In summary, the line cluster_mask = (kmeans_model.labels_ == cluster_idx) creates a mask that helps you filter and select the data points in a specific cluster based on their assigned cluster labels. This mask can then be used to perform various operations on the data points belonging to that cluster. Predicted prices are assigned to the unlabeled data based on the calculated cluster average prices:
# Assign predicted prices to unlabeled data
predicted_prices = np.array([cluster_avg_prices[cluster] \
for cluster in unlabelled_clusters])
Finally, we display the predicted prices for the unlabeled data using the K-means clustering technique, providing insights into the potential housing prices for the unlabeled samples.:
print(“Predicted Prices for Unlabelled Data:”, predicted_prices)
Here’s the output for the predicted labels:

Figure 3.7 – Predicted price for unlabeled data based on the mean value of the labeled data cluster
As shown in the output, we can predict the house price for unlabeled data using K-means clustering when there is a scarce training dataset. Then, we can combine the predicted labeled dataset and the original training dataset to fit the model using regression:
# Combine the labeled and newly predicted data
new_data = pd.concat([labeled_data, unlabeled_data], ignore_index=True)
new_data[‘price’] = pd.concat([train_labels, \
pd.Series(predicted_labels)], ignore_index=True)
# Train a new model on the combined data
new_train_data, new_test_data, new_train_labels, new_test_labels = \
train_test_split(new_data.drop(‘price’, axis=1), \
new_data[‘price’], test_size=0.2)
new_regressor = LinearRegression()
new_regressor.fit(new_train_data, new_train_labels)
# Evaluate the performance of the new model on the test data
score = new_regressor.score(new_test_data, new_test_labels)
print(“R^2 Score: “, score)
Overall, we have seen how clustering can be used in unsupervised learning to generate labels for unlabeled data.

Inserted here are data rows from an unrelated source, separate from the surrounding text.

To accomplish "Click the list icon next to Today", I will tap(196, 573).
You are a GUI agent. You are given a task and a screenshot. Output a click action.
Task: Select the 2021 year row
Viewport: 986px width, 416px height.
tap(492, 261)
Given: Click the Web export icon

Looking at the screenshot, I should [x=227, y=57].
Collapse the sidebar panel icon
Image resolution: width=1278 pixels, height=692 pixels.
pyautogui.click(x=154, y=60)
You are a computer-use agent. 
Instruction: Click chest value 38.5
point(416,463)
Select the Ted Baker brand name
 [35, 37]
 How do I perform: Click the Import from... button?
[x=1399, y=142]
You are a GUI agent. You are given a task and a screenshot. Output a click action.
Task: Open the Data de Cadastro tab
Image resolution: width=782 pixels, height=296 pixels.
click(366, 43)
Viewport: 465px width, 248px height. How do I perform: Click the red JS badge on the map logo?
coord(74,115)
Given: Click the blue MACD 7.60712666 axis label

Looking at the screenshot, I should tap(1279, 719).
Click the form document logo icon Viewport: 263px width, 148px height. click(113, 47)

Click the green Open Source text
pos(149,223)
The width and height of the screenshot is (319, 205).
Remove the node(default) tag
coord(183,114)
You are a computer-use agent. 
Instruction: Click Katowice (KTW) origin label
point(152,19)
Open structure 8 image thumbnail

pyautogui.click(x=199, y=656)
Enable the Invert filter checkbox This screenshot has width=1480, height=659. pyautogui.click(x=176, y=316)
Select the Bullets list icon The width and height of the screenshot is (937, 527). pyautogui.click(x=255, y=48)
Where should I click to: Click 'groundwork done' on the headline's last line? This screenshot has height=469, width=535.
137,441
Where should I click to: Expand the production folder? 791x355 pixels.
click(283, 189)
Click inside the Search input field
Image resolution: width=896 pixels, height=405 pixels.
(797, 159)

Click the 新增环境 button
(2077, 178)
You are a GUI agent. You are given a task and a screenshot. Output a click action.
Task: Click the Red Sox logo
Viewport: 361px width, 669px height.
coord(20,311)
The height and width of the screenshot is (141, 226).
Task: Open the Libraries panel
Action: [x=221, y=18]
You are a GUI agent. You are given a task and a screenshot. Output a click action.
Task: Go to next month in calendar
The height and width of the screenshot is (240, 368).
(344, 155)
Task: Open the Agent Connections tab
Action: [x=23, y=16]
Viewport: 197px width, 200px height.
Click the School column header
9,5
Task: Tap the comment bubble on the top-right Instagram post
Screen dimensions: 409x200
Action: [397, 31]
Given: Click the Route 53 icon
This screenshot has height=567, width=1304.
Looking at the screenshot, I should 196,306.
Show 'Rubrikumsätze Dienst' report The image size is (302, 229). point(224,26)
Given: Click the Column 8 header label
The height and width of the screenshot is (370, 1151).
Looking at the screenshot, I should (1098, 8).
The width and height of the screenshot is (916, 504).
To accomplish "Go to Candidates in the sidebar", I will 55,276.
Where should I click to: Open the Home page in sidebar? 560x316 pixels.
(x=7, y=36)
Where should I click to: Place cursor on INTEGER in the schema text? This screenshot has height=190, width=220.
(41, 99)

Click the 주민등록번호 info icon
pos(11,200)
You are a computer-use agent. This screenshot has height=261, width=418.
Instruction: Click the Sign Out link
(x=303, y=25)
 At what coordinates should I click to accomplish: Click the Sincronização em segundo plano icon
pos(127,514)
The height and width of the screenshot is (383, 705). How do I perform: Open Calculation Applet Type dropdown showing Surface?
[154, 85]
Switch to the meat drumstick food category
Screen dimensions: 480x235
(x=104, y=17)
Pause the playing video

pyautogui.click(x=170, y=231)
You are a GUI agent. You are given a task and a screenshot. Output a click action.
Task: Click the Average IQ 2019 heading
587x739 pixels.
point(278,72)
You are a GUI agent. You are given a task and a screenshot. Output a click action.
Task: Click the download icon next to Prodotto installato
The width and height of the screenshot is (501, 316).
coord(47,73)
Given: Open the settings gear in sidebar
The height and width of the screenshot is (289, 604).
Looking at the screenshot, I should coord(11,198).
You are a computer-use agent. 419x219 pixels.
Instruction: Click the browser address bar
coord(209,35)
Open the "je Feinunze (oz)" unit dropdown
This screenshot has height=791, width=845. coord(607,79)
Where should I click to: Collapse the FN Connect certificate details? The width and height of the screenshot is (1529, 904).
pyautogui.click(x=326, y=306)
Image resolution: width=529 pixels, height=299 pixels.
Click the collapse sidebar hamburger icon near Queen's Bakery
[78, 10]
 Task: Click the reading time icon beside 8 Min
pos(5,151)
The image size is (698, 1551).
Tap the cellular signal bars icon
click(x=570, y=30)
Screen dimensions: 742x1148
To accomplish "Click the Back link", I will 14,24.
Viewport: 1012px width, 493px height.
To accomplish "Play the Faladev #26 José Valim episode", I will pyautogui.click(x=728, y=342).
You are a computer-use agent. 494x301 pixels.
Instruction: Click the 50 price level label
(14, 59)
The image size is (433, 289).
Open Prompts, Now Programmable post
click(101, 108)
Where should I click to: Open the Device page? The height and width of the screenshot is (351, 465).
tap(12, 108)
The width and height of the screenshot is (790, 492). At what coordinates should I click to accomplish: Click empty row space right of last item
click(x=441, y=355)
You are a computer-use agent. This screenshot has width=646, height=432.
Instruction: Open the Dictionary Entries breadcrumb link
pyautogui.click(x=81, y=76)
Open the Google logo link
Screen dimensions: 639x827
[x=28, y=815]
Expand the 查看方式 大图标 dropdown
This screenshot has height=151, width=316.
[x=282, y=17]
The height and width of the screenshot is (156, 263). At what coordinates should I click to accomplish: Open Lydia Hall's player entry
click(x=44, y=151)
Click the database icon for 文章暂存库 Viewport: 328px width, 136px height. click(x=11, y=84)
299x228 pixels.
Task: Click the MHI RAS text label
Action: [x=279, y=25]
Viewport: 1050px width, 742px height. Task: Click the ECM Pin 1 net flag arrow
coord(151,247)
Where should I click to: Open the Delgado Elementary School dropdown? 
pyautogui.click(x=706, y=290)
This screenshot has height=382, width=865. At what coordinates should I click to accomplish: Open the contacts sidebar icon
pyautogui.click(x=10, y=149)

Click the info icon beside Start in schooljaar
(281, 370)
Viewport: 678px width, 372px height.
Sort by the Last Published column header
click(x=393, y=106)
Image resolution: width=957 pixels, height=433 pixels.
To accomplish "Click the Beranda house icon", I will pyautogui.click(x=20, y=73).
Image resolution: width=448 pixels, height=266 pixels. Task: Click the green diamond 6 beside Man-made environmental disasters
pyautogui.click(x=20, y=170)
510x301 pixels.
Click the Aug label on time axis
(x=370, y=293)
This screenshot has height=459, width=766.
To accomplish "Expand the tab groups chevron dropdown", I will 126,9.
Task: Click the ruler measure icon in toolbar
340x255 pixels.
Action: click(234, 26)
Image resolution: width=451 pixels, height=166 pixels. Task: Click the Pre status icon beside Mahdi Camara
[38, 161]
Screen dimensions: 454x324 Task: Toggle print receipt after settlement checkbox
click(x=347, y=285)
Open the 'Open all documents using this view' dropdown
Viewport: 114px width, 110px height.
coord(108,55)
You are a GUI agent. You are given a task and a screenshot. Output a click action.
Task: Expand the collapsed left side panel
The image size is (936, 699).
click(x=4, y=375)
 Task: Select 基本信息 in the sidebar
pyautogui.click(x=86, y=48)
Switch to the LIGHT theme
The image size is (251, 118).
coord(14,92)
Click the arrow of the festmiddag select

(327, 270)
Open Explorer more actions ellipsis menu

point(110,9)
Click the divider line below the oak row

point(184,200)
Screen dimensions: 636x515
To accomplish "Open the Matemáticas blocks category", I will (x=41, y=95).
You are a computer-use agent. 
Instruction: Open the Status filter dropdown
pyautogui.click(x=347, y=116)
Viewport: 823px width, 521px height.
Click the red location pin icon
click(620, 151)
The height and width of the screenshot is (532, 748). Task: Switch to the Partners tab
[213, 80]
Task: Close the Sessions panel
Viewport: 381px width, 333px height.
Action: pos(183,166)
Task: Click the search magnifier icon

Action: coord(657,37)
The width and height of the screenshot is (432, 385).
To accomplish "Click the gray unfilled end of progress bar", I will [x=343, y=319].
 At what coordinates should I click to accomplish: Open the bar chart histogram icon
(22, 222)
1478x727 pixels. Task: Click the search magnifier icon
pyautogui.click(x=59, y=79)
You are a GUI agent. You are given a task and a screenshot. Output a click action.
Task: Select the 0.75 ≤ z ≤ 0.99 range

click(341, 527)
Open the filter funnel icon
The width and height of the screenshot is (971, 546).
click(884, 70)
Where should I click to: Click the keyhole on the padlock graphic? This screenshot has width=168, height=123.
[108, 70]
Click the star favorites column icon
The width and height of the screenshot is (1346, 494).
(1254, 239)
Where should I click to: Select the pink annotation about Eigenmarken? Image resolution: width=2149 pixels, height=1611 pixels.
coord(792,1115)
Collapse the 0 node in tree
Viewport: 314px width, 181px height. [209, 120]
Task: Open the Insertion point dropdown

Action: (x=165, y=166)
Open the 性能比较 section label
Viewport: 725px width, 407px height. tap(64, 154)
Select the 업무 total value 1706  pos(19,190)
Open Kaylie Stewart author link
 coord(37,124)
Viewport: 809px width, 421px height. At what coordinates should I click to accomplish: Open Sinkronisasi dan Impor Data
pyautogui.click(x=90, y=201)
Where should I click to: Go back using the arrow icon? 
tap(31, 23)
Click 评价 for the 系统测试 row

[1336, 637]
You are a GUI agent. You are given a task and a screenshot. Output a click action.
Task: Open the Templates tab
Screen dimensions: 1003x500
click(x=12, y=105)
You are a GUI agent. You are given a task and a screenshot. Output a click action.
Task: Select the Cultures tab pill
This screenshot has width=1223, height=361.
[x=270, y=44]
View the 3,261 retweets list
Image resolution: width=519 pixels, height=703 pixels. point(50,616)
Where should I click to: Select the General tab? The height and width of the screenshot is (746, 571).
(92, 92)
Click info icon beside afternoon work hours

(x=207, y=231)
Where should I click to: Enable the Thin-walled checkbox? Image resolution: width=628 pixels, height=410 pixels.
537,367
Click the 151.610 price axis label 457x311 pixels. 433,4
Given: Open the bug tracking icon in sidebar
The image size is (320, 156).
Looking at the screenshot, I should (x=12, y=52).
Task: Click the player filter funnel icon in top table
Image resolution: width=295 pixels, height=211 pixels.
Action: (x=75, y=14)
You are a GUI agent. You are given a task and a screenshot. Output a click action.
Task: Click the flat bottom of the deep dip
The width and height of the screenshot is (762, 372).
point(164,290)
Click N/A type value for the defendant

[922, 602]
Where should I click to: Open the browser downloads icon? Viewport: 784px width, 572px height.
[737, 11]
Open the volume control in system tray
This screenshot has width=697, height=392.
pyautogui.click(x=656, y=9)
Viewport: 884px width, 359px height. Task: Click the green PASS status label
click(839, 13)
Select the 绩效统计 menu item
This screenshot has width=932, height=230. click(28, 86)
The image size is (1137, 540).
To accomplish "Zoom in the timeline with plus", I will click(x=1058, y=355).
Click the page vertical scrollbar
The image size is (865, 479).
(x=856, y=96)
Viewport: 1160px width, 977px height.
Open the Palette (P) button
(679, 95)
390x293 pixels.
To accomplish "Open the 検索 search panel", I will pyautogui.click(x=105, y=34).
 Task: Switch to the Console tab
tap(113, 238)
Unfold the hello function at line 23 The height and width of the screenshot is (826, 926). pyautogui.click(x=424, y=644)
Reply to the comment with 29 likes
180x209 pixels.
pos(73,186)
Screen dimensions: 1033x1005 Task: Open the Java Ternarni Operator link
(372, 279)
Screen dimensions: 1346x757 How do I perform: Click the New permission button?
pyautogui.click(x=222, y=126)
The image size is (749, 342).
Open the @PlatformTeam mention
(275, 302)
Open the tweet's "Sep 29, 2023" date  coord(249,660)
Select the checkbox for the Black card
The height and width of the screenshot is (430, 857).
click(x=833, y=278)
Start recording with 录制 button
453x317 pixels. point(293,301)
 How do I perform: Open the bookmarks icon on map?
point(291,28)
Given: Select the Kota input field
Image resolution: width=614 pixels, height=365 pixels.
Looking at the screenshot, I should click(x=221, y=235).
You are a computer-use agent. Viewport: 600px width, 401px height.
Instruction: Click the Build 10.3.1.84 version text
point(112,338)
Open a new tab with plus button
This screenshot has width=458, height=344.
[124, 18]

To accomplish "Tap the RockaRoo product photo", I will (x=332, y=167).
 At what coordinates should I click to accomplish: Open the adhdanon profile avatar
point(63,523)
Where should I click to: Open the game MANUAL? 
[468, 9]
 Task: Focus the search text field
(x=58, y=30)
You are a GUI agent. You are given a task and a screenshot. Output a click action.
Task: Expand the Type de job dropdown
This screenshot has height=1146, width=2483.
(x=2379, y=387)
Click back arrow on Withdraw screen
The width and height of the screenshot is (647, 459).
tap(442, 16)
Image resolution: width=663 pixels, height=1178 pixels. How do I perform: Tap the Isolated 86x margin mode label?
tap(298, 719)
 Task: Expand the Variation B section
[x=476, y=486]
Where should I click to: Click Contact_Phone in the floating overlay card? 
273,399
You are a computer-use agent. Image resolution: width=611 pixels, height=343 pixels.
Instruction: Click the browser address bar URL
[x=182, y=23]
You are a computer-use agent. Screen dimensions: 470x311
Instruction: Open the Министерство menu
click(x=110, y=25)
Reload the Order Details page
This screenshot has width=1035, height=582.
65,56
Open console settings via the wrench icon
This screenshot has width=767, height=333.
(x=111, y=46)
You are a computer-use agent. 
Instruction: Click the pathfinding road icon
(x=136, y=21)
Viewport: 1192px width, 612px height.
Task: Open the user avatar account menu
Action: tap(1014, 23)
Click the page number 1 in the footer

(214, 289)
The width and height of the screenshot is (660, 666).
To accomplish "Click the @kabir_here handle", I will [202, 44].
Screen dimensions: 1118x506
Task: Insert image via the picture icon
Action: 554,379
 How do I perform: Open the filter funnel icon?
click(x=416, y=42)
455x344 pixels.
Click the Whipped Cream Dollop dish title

By computing the average label value for each cluster, we can effectively assign labels to the unlabeled data points based on their similarity to the labeled data.
Summary
In this chapter, we have explored a range of techniques to tackle the challenge of data labeling in regression tasks. We began by delving into the power of summary statistics, harnessing the mean of each feature in the labeled dataset to predict labels for unlabeled data. This technique not only simplifies the labeling process but also introduces a foundation for accurate predictions.
Further enriching our labeling arsenal, we ventured into semi-supervised learning, leveraging a small set of labeled data to generate pseudo-labels. The amalgamation of genuine and pseudo-labels in model training not only extends our labeled data but also equips our models to make more informed predictions for unlabeled data.
Data augmentation has emerged as a vital tool in enhancing regression data. Techniques such as scaling and noise injection have breathed new life into our dataset, providing varied instances that empower models to discern patterns better and boost prediction accuracy.
The utilization of k-means clustering rounded off our exploration, as we ventured into grouping data into clusters and assigning labels based on cluster mean values. This approach not only saves time but also bolsters the prediction precision of our models.
The key takeaways from this chapter are that summary statistics simplify data labeling by leveraging means and distances. Semi-supervised learning merges genuine and pseudo-labels for comprehensive training. Data augmentation techniques such as scaling and noise addition enrich and diversify datasets. K-means clustering optimizes labeling by grouping data into clusters and assigning cluster-wide mean labels.
These acquired skills bestow resilience and versatility to our regression models, instilling them with the ability to handle real-world, unlabeled data effectively. In the next chapter, we’ll delve into the exploratory data analysis of image data in machine learning.